Bloque de texto =>

··········

A lo largo de las últimas décadas se han acumulado los estudios sobre los determinantes sociales de la salud, que han demostrado cómo el código postal influye más en la salud que el código genético1,2. Sin embargo, esta aseveración tan repetida (y toda la ciencia que la sustenta) no ha acarreado cambios estructurales en nuestra forma de entender los procesos de salud-enfermedad: enfermamos y sanamos socialmente, pero al analizar las consecuencias sigue predominando la mirada biomédica, con lo que la respuesta discurre mayoritariamente en este mismo sentido. Esto es algo que ha quedado patente en la forma de organizar la respuesta a la pandemia por COVID-19: seguimos tratando lo biomédico (condicionado por lo social) como exclusivamente biomédico, aunque pongamos como guinda al pastel un recordatorio sobre los determinantes sociales y la equidad.
Si las causas de las desigualdades en salud son sociales, así tendrán que ser las soluciones, de otra forma, desde el modelo biomédico, estamos reproduciendo dichas desigualdades. En este sentido, uno de los conceptos clave en el momento actual es el de sindemia3: este término híbrido (sinergia-demos), acuñado por el antropólogo Merill Singer, pone el foco en lo relacional y los determinantes sociales de la salud en los procesos de enfermar.

··········

Entradas tomadas de una colección:
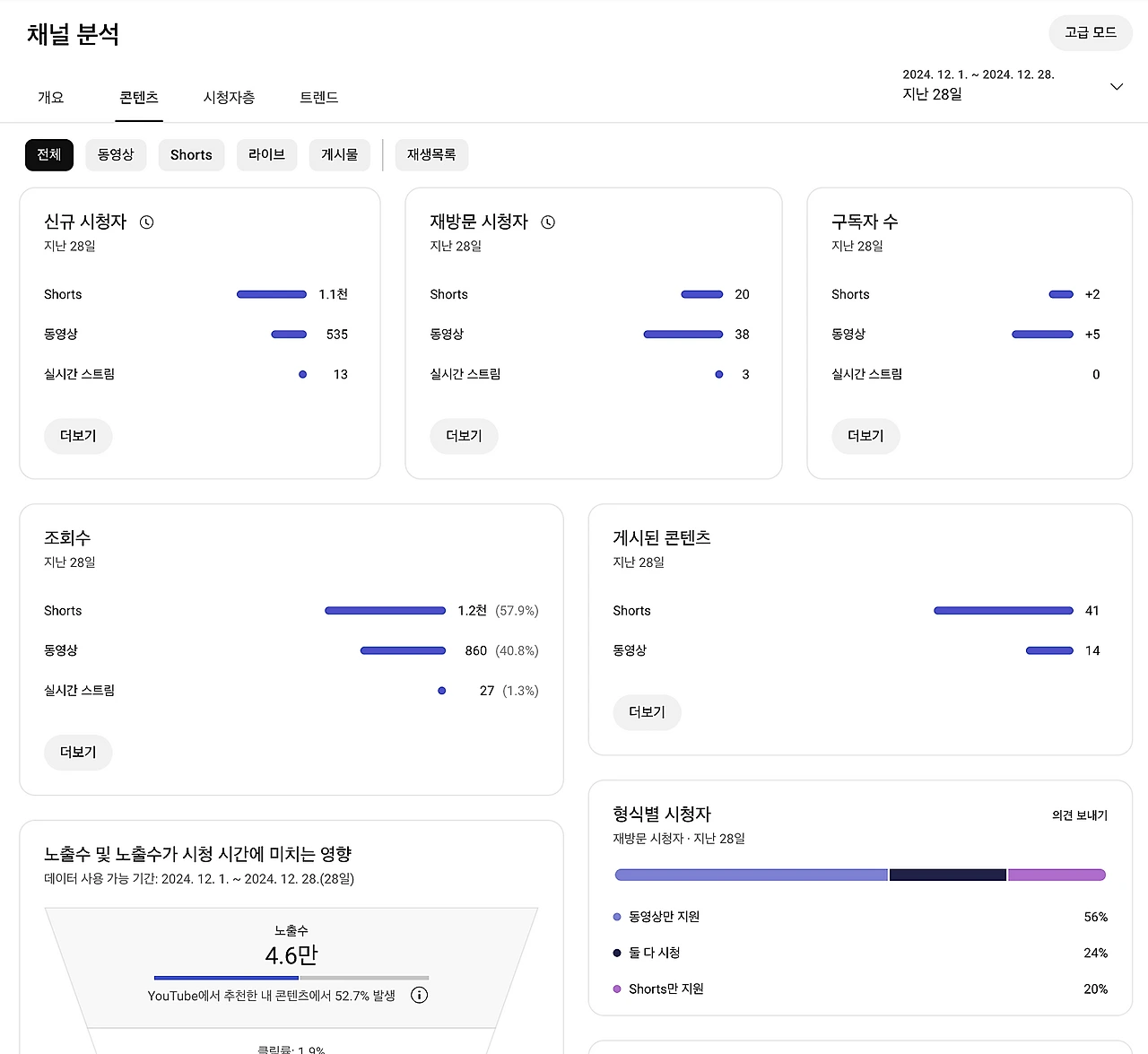Open the info icon next to 52.7% 발생

tap(419, 995)
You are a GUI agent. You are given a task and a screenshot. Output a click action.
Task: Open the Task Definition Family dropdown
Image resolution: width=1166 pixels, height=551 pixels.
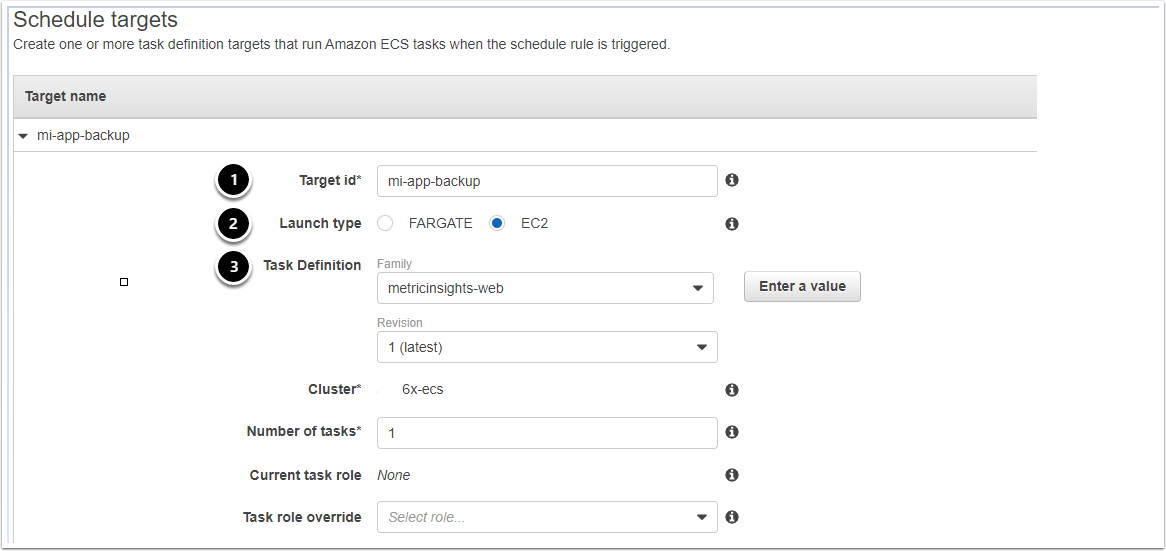545,288
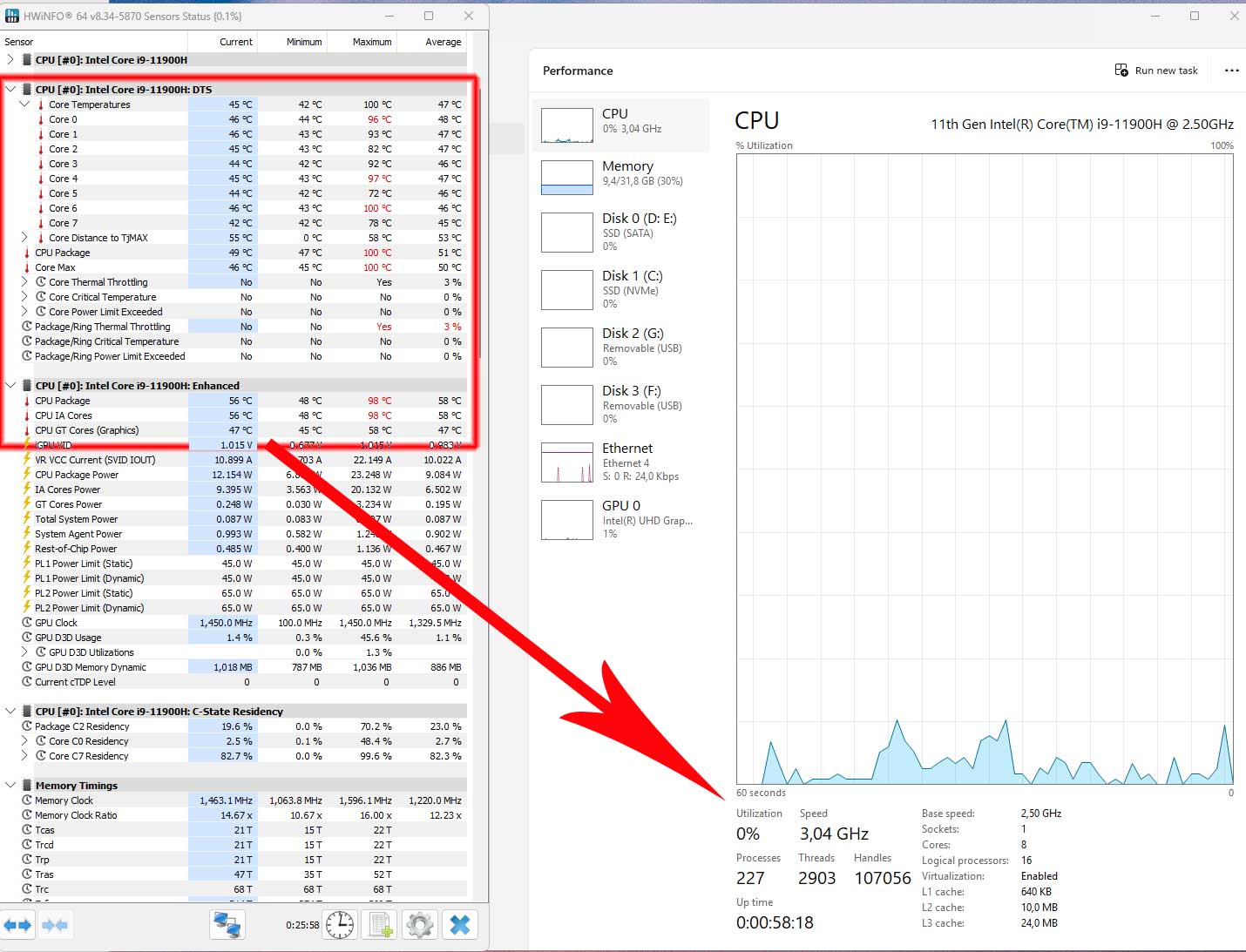The width and height of the screenshot is (1246, 952).
Task: Expand Core Distance to TjMAX node
Action: pyautogui.click(x=24, y=238)
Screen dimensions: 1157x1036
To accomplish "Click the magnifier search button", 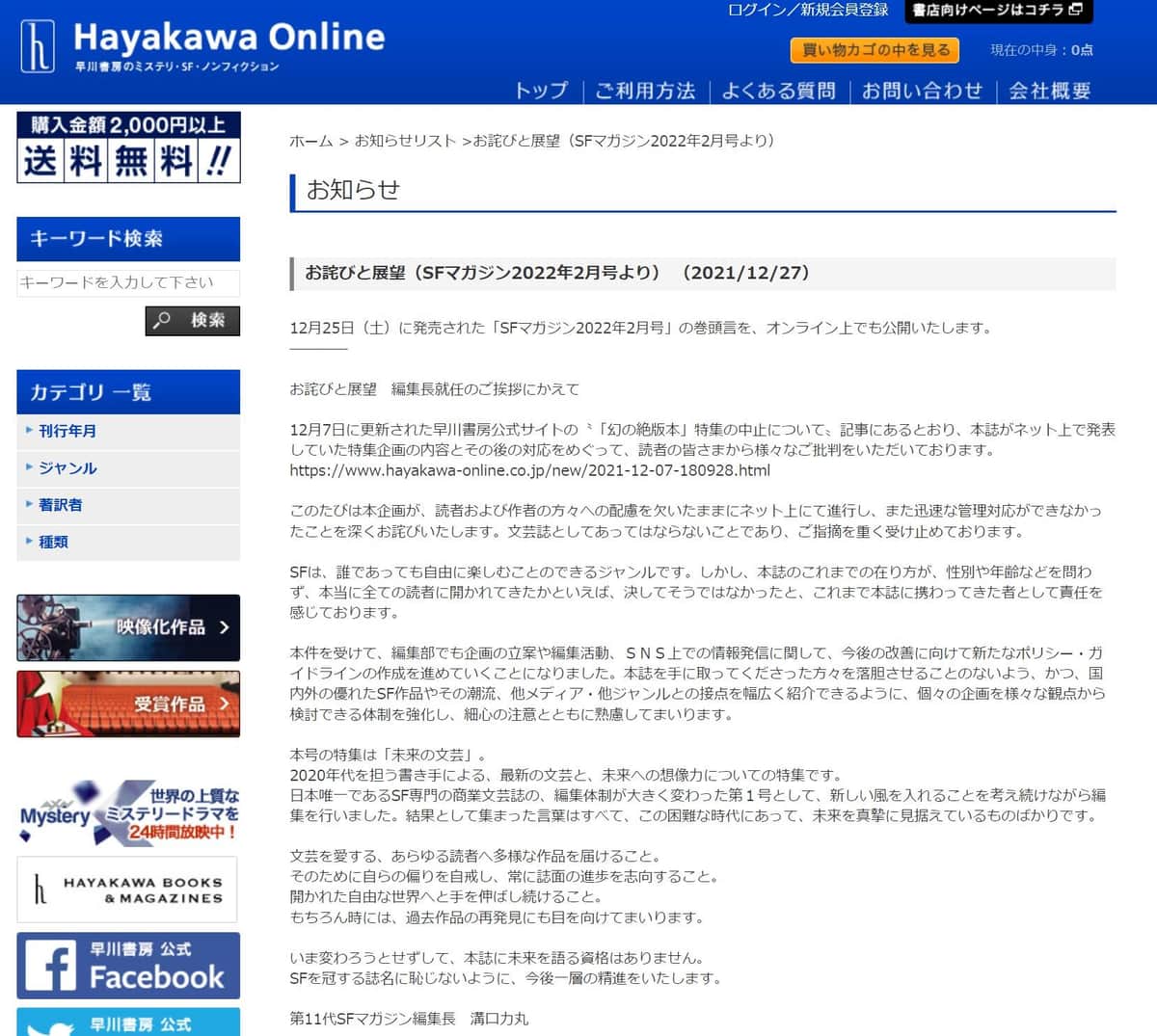I will coord(193,320).
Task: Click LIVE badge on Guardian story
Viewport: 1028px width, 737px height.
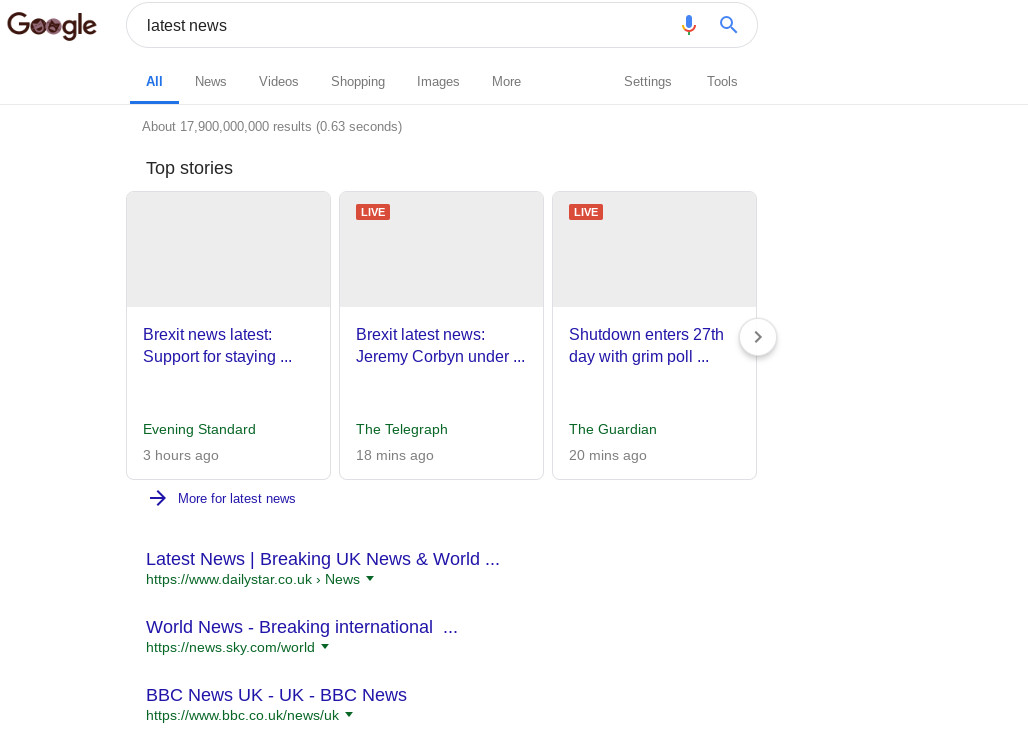Action: (586, 212)
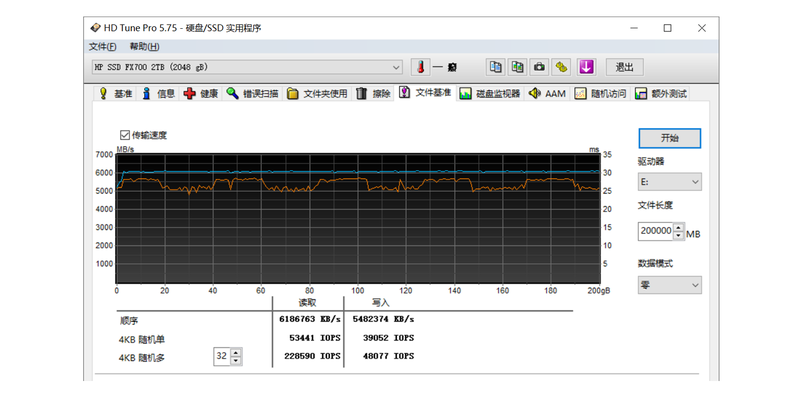This screenshot has height=397, width=800.
Task: Click the yellow options icon in toolbar
Action: [x=562, y=67]
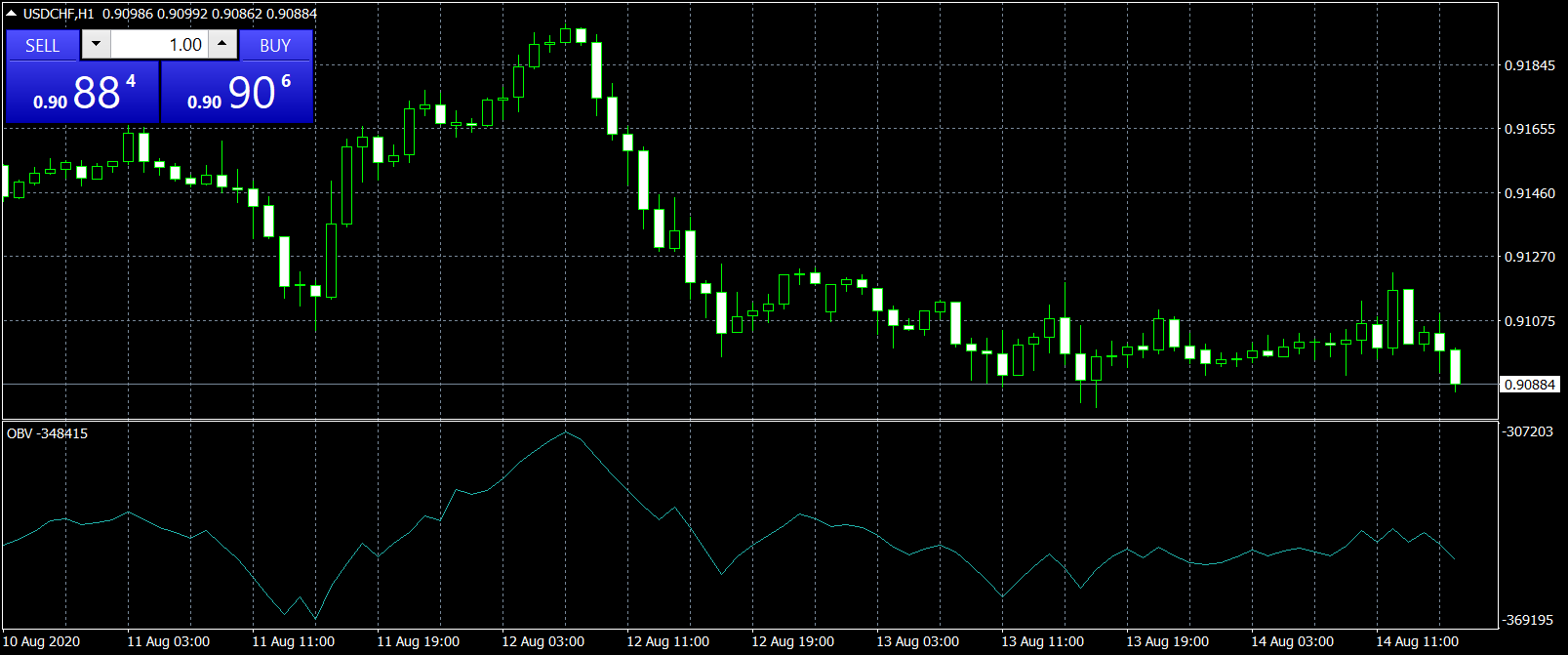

··········

Trabajo requerido =>
• A. Según el texto sobre los determinantes sociales de la salud, ¿quién acuñó el término sindemia?
• B. Indica si cada afirmación coincide con el texto sobre los determinantes sociales de la salud y cita las palabras del texto que lo deciden. (i) Los estudios sobre los determinantes sociales de la salud han provocado cambios estructurales en la forma de entender los procesos de salud-enfermedad. (ii) En la respuesta a la pandemia por COVID-19 se sigue tratando lo biomédico como exclusivamente biomédico. (iii) El término sindemia combina las palabras sinergia y demos.
• C. Continúa el texto sobre los determinantes sociales de la salud a partir de su última oración.
No hace falta consultar las filas.

Resultados esperados =>
• A. El antropólogo Merill Singer.

• B.
(i) No: «no ha acarreado cambios estructurales en nuestra forma de entender los procesos de salud-enfermedad».
(ii) Sí: «seguimos tratando lo biomédico (condicionado por lo social) como exclusivamente biomédico».
(iii) Sí: «este término híbrido (sinergia-demos)».

• C.
El concepto de sindemia aplicado a la COVID-19 se refiere al efecto sinérgico que se produce entre el virus y las patologías concurrentes, permitiendo visibilizar otras epidemias de enfermedades preexistentes que colocan en una situación de mayor vulnerabilidad frente al virus a unas personas que a otras. Pero va más allá del enfoque de la comorbilidad como simple sumatorio de enfermedades, ampliando la mirada a los procesos biosociales en los que se dan estas enfermedades, además de entender los contextos y las condiciones de vida como los posibilitadores de estas interacciones entre distintas patologías4.
El Centers for Disease Control and Prevention (CDC) explica así el enfoque sindémico: «Mientras que el enfoque tradicional de salud pública empieza por definir la enfermedad en cuestión, un enfoque sindémico primero definiría la población, identificando las condiciones que generan y mantienen la salud en esa población, por qué esas condiciones son diferentes entre poblaciones y cómo hacer para abordarlas de forma adecuada»5. Un abordaje adecuado de las diferencias injustas y evitables de las condiciones de vida de las personas precisa de un enfoque de equidad, siendo la acción comunitaria una herramienta para trabajar en la disminución de las inequidades.
Se trata de un modelo que ha tomado más protagonismo en la época de la COVID-19, pero que ya desde hace años se viene proponiendo desde la antropología médica como herramienta que nos permite ampliar el foco biomédico, poniendo en el centro las condiciones en las que enfermamos, e integrar los determinantes sociales en la forma de entender la salud y la enfermedad en lugar de ser simplemente la explicación de la carga desigual de enfermedad en poblaciones6.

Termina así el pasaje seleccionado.